Ruhrgebiet. Immer mehr Einzelhändler setzten auf digitale Bodensensoren als Parkwächter. Parksündern drohen satte Knöllchen von 25 Euro und mehr.
Parkscheibe ist out, Sensor ist in: Immer mehr Discounter im Ruhrgebiet setzen auf eine elektronische Parkraum-Überwachung, auf digitale Parkwächter. Anfang des Monats etwa rüsteten Lidl und Netto in Duisburg zwei Filialen, die nur wenige hundert Meter voneinander entfernt liegen, mit der neuen Bodensensoren-Technik aus. Die Düsseldorfer Firma „Safe Place“ kontrolliert und kassiert als externer Dienstleister auf beiden Parkplätzen.

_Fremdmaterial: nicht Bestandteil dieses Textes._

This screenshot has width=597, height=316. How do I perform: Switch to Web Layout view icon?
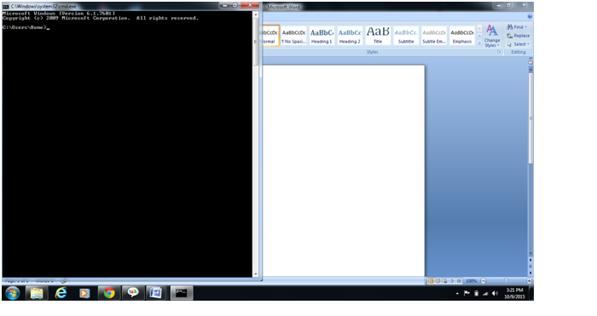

Die digitalen Bodensensoren sehen aus wie ein olles, plattgequetschtes Pommesschälchen aus Metall. Aber sie registrieren auf die Sekunde genau, wann ein Auto auf einen Stellplatz fährt und wann es ihn wieder verlässt – per Magnetstreifen. Wer die erlaubte Parkzeit überschreitet, muss zahlen; bis zu 30 Euro, die Höhe variiert. In Duisburg wird nach 60 Minuten „eine Vertragsstrafe“ von 19,90 Euro zuzüglich 4,90 Euro Bearbeitungsgebühr fällig. Ein Mitarbeiter von „Safe Place“, zuständig für mehrere Parkplätze, wird per App über das Vergehen informiert, rückt an und schreibt das Knöllchen.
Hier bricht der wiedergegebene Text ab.